©Alejandra López

 

Fragmento de Una madre protectora

Recuerdo perfectamente la primera vez que los vi, en el departamento de Renato y Moriana, porque fue también la primera vez que me invitaron a mí a lo más íntimo del círculo áulico. Se celebraba la aparición del segundo o tercer número de la revista literaria que dirigía en esa época la pareja dorada y éramos todos escritores o, como en mi caso, aspirantes con un par de cuentos, extras todavía sin letra, parte del auditorio juvenil y subyugado que festejaba los sarcasmos feroces de Renato, y los comentarios dejados en el aire, como explosivos de detonación demorada, en apariencia inocentes pero todavía más devastadores de Moriana.

   Yo había escuchado hablar antes, por supuesto, varias veces de él, de Lorenzo Roy: el pintor amigo de la adolescencia de Renato, el artista generoso que ayudaba a ilustrar la revista y había cedido para una rifa uno de sus originales, el hombre que firmaba sus obras con el bigote en forma de manubrio que se había convertido en su marca, el último mohicano del expresionismo abstracto, como lo había definido una vez Renato.

   Había escuchado también, cada vez que se lo mencionaba, hablar enfáticamente de su talento, tanto más obvio porque no había sido reconocido todavía más allá de ese grupo.
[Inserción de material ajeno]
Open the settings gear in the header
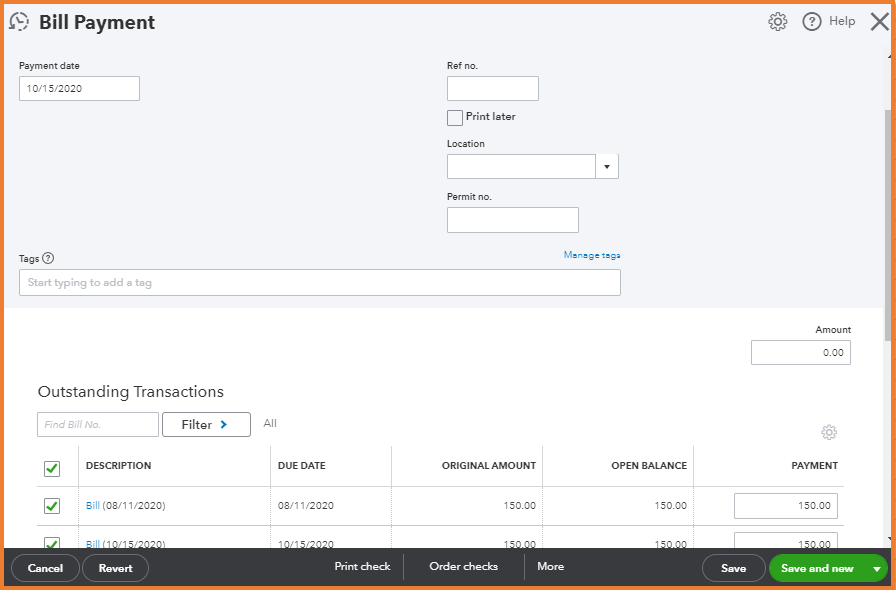The height and width of the screenshot is (590, 896). (x=777, y=22)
Pero ni aun en aquel tiempo era tan ingenuo como para no darme cuenta de que “talento” en boca de Renato y Moriana era un elogio genérico y casi automático, una distinción que al conferirla se otorgaban también a sí mismos: si era amigo de ellos, naturalmente tenía que ser talentoso.

   Por eso, apenas llegué a la casa, al subir las escaleras, me detuve en la antesala frente al gran cuadro sobre la chimenea que Lorenzo les había regalado para su casamiento y del que tantas veces nos habían hablado. Quería ver por mí mismo, a solas, desprendido de los signos de admiración y de todo lo que había escuchado. Traté de mirar en un estado de indiferencia, de tabula rasa, para dejar que aquella vorágine de azules furiosos me hablara en silencio, que se manifestara desde la tela y me convirtiera en otro fiel.